When the videographer stops at a point of interest, a picture of that site from the NS era is superimposed on the video, showing the viewer a glimpse of the past.
The tour begins in 1925 in the Bavarian village of Obersalzberg. Strolling through the lush green overgrowth, you’ll see the foundations of cabins and then a youthful, and happy, Adolf Hitler sitting on the porch of a cabin when it still existed.
From there, you’ll learn what the countryside was like around the Berghof, including the path on which Hitler walked his dog, the gatehouses that kept out fervent fans of the Führer, and even Mooslahnerkopf, the tea house with a view, where he liked to sit and reflect.
Much of what was there was destroyed by aerial bombing or was demolished in the 1950s, including the Platterhof hotel, which was restored by the U.S. Army as the Hotel General Walker, but destroyed when returned to the government of Germany and turned into a parking lot.
When the tour takes you to the Gästehaus Hoher Göll and on to the entrance to the bunkers, you see the dirty underbelly that you’ve forgotten while enjoying the scenic wonder.
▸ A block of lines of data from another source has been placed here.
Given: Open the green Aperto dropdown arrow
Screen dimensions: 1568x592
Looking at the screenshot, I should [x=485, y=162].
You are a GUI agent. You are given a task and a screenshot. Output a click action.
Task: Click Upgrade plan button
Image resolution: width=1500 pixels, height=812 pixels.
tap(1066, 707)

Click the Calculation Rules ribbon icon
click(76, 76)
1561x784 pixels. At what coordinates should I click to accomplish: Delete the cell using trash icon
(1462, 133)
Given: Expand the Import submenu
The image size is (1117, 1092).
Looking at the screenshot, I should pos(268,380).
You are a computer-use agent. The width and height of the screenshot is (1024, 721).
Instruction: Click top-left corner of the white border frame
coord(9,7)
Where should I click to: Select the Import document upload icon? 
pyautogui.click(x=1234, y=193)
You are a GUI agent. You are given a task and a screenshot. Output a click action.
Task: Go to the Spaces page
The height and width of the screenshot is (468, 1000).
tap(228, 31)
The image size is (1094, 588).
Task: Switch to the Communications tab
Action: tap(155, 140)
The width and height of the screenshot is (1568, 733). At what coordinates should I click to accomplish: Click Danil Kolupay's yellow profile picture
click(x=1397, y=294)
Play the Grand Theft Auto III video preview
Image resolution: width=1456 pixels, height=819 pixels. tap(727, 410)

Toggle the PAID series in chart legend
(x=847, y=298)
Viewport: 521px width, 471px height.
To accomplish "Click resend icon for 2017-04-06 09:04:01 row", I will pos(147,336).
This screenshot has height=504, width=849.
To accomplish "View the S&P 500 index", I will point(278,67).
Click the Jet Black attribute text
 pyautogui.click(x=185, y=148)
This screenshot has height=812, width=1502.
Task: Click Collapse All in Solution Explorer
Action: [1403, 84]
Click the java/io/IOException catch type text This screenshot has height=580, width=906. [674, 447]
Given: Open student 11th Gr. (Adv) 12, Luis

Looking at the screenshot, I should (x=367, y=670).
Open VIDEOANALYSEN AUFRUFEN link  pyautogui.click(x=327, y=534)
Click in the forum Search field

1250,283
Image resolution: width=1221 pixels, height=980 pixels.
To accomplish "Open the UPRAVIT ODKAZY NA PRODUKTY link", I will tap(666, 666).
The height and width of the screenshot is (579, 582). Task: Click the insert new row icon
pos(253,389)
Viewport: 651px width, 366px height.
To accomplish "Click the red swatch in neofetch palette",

After riding down in a gleaming golden elevator, you enter into the cement bunkers. Even that effect, though, is not as much of an impacting moment as seeing the superimposed pictures in the dining room at the Eagle’s Nest where the SS dined and where you now sit with a vase and table setting ready to eat.
Without the interruption or distraction of narration, you’re free to imagine on your own just how things must have been. If you have never been to Berchtesgaden, this tour will give you a great deal more perspective about how seemingly secure Hitler must have felt in the protection of these mountains.